ABOUT THIS TASK
The required output is the exact run of lines from the one bearing "Expand chevron beside 'content in marketing'" through the final line of the listing below, with the pictures removed.

--- RECORDS FOR PROCESSING Enclosed Below ---

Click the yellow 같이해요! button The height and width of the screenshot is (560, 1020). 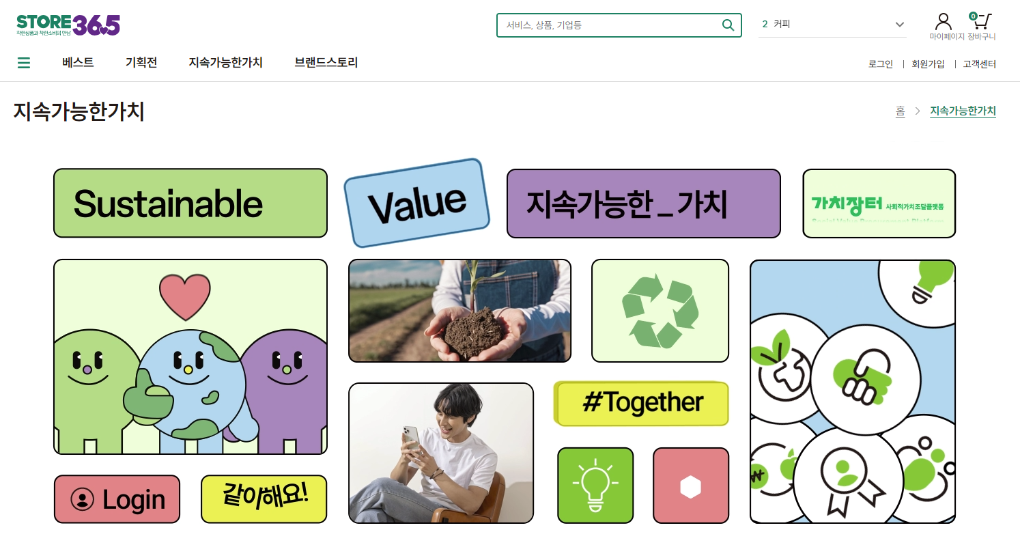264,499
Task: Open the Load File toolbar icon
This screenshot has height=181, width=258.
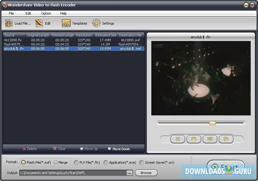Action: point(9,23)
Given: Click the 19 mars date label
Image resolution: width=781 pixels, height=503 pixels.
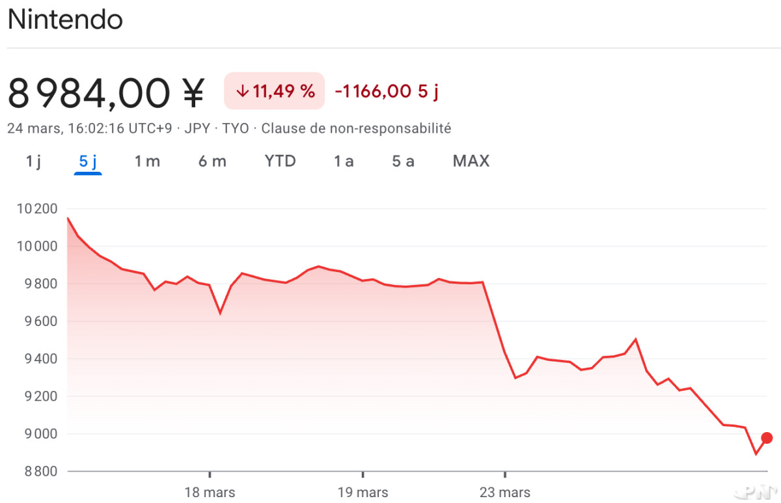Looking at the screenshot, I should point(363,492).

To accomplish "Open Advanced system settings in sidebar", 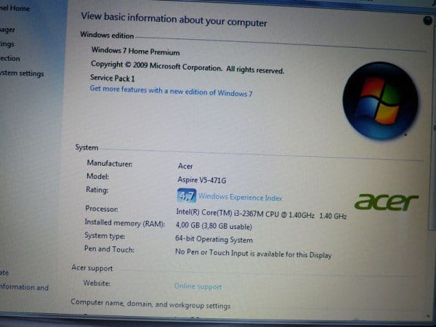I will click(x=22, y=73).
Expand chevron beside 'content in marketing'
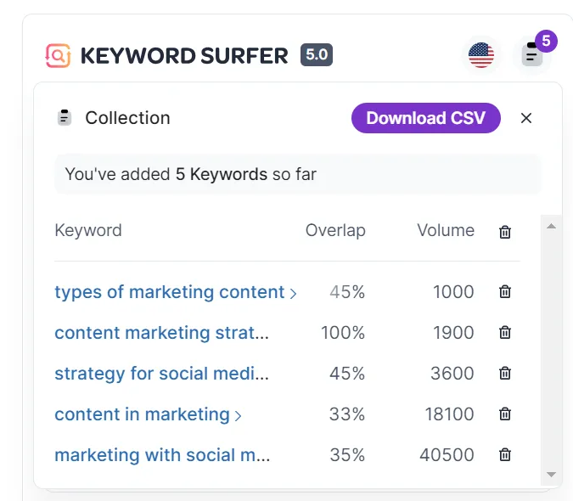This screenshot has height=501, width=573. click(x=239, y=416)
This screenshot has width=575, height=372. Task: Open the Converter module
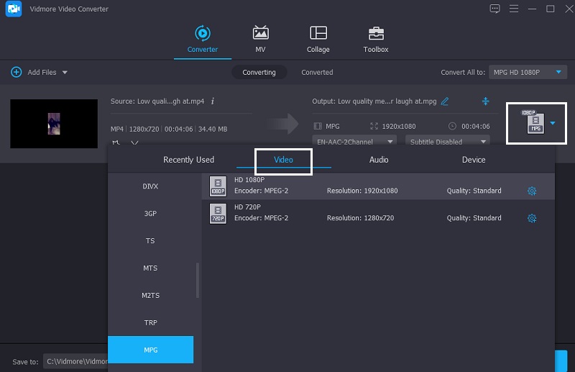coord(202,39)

--- End of Enclosed RECORDS FOR PROCESSING ---

YOUR RESPONSE
Expand chevron beside 'content in marketing'
This screenshot has height=501, width=573. click(x=239, y=416)
This screenshot has width=575, height=372. Task: Open the Converter module
coord(202,39)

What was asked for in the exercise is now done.